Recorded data
***

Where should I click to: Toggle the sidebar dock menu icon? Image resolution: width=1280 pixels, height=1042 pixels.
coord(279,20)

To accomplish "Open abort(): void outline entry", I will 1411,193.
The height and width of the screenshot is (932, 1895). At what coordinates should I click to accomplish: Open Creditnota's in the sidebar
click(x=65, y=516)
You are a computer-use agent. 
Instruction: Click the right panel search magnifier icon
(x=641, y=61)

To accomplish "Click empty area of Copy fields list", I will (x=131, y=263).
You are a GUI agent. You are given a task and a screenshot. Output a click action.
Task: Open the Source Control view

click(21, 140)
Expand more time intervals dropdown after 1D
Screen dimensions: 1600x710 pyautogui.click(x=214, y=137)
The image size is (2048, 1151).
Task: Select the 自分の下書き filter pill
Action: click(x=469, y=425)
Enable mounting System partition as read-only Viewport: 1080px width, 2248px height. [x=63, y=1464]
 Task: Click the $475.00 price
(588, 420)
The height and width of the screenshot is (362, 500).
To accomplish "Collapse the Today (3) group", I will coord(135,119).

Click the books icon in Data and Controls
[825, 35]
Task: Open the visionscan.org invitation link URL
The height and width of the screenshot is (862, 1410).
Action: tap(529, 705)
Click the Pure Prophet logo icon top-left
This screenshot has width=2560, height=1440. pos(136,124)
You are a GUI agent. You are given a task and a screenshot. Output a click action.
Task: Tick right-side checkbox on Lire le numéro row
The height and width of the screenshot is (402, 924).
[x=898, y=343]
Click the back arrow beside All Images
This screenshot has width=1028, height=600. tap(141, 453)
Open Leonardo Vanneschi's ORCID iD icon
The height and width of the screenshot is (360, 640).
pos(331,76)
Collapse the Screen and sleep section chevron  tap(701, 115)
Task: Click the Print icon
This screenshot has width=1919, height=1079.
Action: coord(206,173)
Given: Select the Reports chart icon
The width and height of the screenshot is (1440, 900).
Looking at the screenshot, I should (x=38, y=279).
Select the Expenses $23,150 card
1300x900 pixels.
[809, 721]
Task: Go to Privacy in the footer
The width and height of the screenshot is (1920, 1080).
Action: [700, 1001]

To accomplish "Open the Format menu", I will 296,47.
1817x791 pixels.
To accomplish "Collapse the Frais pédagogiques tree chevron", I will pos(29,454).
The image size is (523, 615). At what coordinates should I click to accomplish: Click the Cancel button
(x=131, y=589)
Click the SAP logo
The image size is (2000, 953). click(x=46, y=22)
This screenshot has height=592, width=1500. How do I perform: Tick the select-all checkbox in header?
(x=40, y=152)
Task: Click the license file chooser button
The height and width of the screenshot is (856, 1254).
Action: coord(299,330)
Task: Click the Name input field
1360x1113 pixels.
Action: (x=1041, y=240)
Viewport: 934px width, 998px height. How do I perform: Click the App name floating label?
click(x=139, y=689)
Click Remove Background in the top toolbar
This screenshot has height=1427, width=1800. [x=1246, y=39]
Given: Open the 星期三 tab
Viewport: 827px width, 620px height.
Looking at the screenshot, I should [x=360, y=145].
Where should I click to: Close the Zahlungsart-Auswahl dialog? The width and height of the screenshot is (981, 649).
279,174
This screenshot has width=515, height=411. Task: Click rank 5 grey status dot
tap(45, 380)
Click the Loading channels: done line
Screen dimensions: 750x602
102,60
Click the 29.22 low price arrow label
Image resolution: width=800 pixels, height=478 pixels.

***

Your objective:
Reproduce every item above word for word, with nothing altered, added, or left out.

Correct answer:
Where should I click to: Toggle the sidebar dock menu icon? Image resolution: width=1280 pixels, height=1042 pixels.
coord(279,20)

To accomplish "Open abort(): void outline entry", I will 1411,193.
The height and width of the screenshot is (932, 1895). At what coordinates should I click to accomplish: Open Creditnota's in the sidebar
click(x=65, y=516)
You are a computer-use agent. 
Instruction: Click the right panel search magnifier icon
(x=641, y=61)

To accomplish "Click empty area of Copy fields list", I will (x=131, y=263).
You are a GUI agent. You are given a task and a screenshot. Output a click action.
Task: Open the Source Control view

click(21, 140)
Expand more time intervals dropdown after 1D
Screen dimensions: 1600x710 pyautogui.click(x=214, y=137)
The image size is (2048, 1151).
Task: Select the 自分の下書き filter pill
Action: click(x=469, y=425)
Enable mounting System partition as read-only Viewport: 1080px width, 2248px height. [x=63, y=1464]
 Task: Click the $475.00 price
(588, 420)
The height and width of the screenshot is (362, 500).
To accomplish "Collapse the Today (3) group", I will coord(135,119).

Click the books icon in Data and Controls
[825, 35]
Task: Open the visionscan.org invitation link URL
The height and width of the screenshot is (862, 1410).
Action: tap(529, 705)
Click the Pure Prophet logo icon top-left
This screenshot has width=2560, height=1440. pos(136,124)
You are a GUI agent. You are given a task and a screenshot. Output a click action.
Task: Tick right-side checkbox on Lire le numéro row
The height and width of the screenshot is (402, 924).
[x=898, y=343]
Click the back arrow beside All Images
This screenshot has width=1028, height=600. tap(141, 453)
Open Leonardo Vanneschi's ORCID iD icon
The height and width of the screenshot is (360, 640).
pos(331,76)
Collapse the Screen and sleep section chevron  tap(701, 115)
Task: Click the Print icon
This screenshot has width=1919, height=1079.
Action: coord(206,173)
Given: Select the Reports chart icon
The width and height of the screenshot is (1440, 900).
Looking at the screenshot, I should (x=38, y=279).
Select the Expenses $23,150 card
1300x900 pixels.
[809, 721]
Task: Go to Privacy in the footer
The width and height of the screenshot is (1920, 1080).
Action: [700, 1001]

To accomplish "Open the Format menu", I will 296,47.
1817x791 pixels.
To accomplish "Collapse the Frais pédagogiques tree chevron", I will pos(29,454).
The image size is (523, 615). At what coordinates should I click to accomplish: Click the Cancel button
(x=131, y=589)
Click the SAP logo
The image size is (2000, 953). click(x=46, y=22)
This screenshot has height=592, width=1500. How do I perform: Tick the select-all checkbox in header?
(x=40, y=152)
Task: Click the license file chooser button
The height and width of the screenshot is (856, 1254).
Action: coord(299,330)
Task: Click the Name input field
1360x1113 pixels.
Action: (x=1041, y=240)
Viewport: 934px width, 998px height. How do I perform: Click the App name floating label?
click(x=139, y=689)
Click Remove Background in the top toolbar
This screenshot has height=1427, width=1800. [x=1246, y=39]
Given: Open the 星期三 tab
Viewport: 827px width, 620px height.
Looking at the screenshot, I should [x=360, y=145].
Where should I click to: Close the Zahlungsart-Auswahl dialog? The width and height of the screenshot is (981, 649).
279,174
This screenshot has width=515, height=411. Task: Click rank 5 grey status dot
tap(45, 380)
Click the Loading channels: done line
Screen dimensions: 750x602
102,60
Click the 29.22 low price arrow label
Image resolution: width=800 pixels, height=478 pixels.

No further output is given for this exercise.